Fragmento seleccionado:
* * * * *

Julia es de esas amigas que te amueblan la cabeza; me arregla las mechas y evita que, de la nuca, me salgan nubes de tormenta en verano.
Mi amiga Julia tiene un perro de agua, dos hijas, un marido entrenador de baloncesto en sus ratos libres y un porche en el que se sienta a leer; pero está enferma y a mí, lógicamente, me preocupa.
Los médicos no dan con el remedio y, aunque este mal lo padecen otras personas en el mundo, como en ella alcanza límites jamás vistos, le han puesto su nombre a la enfermedad.
No es cosa muy grave, le da una crisis de lo suyo al año, pero ¡qué crisis!
Una crisis de manual.
Todo empieza con el inocente ojeo de una revista o con una película; acto seguido se va a una agencia de viajes; luego busca, planea, se informa y acaba con su marido recorriendo la Toscana en un FIAT alquilado.
Últimamente le ha dado por recorrer Italia de norte a sur. Yo le digo que es que ella es muy romana y ella se ríe de mí, por nórdica, eso sí, desde el cariño.
Cuando llegan a su destino, empiezan a pasear calles, cafés, terrazas, campos, museos…
Se extasia, se embelesa, se fascina y, a la hora de volver, le dura la nostalgia cosa mala.

* * * * *

Usando la información:
(1) Cita literalmente la parte del relato sobre Julia y sus viajes que empieza con las palabras que contienen "Mi amiga Julia" y termina con "lógicamente, me preocupa.".
(2) Continúa el relato sobre Julia y sus viajes a partir de su última oración.

Conjunto de datos:
* * * * *

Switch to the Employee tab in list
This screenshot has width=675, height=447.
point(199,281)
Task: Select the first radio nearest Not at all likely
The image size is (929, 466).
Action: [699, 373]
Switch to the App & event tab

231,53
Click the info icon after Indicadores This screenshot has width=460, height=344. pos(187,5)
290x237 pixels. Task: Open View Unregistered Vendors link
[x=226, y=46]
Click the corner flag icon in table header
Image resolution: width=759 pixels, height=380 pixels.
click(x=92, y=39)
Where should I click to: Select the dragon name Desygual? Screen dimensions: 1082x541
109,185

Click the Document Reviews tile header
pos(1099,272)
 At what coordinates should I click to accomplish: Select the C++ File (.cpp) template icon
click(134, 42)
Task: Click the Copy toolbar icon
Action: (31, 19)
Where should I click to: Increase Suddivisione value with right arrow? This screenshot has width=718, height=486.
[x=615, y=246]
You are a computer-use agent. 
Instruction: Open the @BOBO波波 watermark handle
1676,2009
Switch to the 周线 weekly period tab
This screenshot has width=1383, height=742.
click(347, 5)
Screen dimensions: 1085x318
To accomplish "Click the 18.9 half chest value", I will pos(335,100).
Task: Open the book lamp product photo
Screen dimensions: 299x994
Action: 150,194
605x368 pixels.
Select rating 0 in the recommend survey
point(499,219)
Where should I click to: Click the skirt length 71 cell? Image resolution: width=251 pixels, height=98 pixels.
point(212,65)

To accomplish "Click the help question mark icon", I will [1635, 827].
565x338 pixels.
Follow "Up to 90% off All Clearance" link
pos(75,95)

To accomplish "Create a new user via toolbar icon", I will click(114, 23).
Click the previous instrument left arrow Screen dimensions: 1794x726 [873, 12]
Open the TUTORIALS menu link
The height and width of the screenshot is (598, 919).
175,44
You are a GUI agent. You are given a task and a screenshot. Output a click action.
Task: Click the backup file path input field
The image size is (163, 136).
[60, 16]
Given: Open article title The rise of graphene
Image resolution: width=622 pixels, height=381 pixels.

* * * * *

Resultados esperados:
(1)
Mi amiga Julia tiene un perro de agua, dos hijas, un marido entrenador de baloncesto en sus ratos libres y un porche en el que se sienta a leer; pero está enferma y a mí, lógicamente, me preocupa.

(2)
Se pasa semanas en las nubes, incapaz de recordar nada de lo que ha visto, solo instantes de calma, escenas inconexas que logra poner juntas a través de las fotos del móvil.
Después de dos o tres meses se le pasa el síndrome hasta el año siguiente.
A mí me da mucha pena porque, aunque del Síndrome de Julia no se muere nadie, tampoco es justo que solo lo padezca una vez al año.
Estoy pensando en hablar con expertos de Houston o de la Universidad de Navarra y ver si pueden recetarle algo, no sé: unas pastillas, unas grajeas, unos sobres con sabor a naranja sintética… que dejen que le dé su crisis al menos dos veces o tres por temporada, y que le toque el Euromillón, para que pueda disfrutarlas. Que no se imaginan lo que sufro viendo a una amiga con semejante enfermedad sin poder hacer nada para remediarlo.